Robust landmark-free head pose estimation by learning to crop and background augmentation

Aoru Xue, Kai Sheng, Songmin Dai, Xiaoqiang Li

Published: 2020, Last Modified: 24 Oct 2025IET Image Process. 2020EveryoneRevisionsBibTeXCC BY-SA 4.0

Abstract: It is well known that the performance of head pose estimation is greatly affected by the bounding box margin of the face and its background. Traditionally, researchers will manually choose a suitable bounding box margin to strike a balance between ensuring sufficient information and minimising background noise. However, head pose estimation is still worse when the background is complex in reality or when the box margin changes slightly.

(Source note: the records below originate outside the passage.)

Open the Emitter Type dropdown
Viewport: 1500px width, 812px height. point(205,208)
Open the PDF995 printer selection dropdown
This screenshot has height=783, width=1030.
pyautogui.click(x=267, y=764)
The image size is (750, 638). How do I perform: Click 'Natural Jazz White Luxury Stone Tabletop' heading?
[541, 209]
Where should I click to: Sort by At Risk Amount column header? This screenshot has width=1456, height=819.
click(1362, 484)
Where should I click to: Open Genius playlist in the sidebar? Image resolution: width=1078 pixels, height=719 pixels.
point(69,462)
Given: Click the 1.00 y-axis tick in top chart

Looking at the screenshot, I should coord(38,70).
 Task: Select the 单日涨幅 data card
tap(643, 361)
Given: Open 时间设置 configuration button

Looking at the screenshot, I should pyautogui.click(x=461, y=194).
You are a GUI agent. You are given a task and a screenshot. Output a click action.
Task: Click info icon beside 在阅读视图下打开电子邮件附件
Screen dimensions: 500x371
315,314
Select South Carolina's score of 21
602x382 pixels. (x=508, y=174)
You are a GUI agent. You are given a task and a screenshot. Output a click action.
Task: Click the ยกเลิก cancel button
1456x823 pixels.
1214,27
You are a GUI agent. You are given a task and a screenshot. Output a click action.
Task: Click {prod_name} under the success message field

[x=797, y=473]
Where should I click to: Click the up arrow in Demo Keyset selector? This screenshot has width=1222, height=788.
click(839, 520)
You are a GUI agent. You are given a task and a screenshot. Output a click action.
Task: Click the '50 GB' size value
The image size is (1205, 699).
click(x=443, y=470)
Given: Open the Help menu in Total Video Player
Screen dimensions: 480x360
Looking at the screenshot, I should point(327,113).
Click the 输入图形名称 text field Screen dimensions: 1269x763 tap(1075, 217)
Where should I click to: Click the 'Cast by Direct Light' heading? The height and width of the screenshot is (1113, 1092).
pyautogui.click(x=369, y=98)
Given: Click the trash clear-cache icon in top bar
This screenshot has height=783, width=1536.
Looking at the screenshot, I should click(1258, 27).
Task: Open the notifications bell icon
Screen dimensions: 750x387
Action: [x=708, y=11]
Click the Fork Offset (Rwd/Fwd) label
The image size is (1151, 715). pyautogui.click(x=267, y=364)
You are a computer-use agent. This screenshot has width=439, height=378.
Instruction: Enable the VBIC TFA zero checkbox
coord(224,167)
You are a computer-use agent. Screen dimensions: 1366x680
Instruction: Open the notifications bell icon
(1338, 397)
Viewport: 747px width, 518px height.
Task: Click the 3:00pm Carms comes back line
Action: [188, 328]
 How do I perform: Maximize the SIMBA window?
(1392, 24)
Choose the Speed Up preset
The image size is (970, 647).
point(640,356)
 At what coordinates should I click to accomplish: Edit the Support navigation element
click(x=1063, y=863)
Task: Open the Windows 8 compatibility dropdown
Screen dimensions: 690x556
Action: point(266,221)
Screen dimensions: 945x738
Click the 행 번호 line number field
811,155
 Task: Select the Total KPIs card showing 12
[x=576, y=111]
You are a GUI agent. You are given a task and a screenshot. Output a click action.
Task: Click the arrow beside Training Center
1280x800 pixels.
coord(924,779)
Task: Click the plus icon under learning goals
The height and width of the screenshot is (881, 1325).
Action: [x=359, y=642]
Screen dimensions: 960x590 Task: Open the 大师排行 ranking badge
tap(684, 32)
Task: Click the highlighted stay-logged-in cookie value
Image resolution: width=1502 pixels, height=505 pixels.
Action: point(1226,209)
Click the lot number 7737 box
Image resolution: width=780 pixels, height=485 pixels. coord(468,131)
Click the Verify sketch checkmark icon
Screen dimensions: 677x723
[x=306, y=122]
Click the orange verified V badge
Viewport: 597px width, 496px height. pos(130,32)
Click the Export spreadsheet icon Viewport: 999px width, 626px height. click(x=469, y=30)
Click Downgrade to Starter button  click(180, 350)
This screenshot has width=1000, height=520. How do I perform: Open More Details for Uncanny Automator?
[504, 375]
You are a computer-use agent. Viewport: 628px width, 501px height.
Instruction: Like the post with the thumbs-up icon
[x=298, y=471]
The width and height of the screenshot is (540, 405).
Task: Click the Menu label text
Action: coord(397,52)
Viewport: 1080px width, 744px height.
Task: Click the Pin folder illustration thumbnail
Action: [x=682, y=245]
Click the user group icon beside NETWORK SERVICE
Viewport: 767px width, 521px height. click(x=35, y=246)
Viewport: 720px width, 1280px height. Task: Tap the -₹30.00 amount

To make estimation results more robust, the authors propose two methods to improve it: (i) a convolutional cropping module that can learn to crop the input image to an attentional area for head pose regression. (ii) Background augmentation that can make the network more robust to the background noise. Rather than using the face landmarking to calculate head pose angles, they use another convolutional neural network to regress the head pose angles, which is independent of the landmark detection results. They evaluate the method on BIWI and AFLW2000 dataset and experimental results show that their approach outperforms many other methods. Besides, they evaluate the method on Pointing′04 dataset using head pose accuracy. Furthermore, the approach is more robust and has a lower variance in realistic scenarios.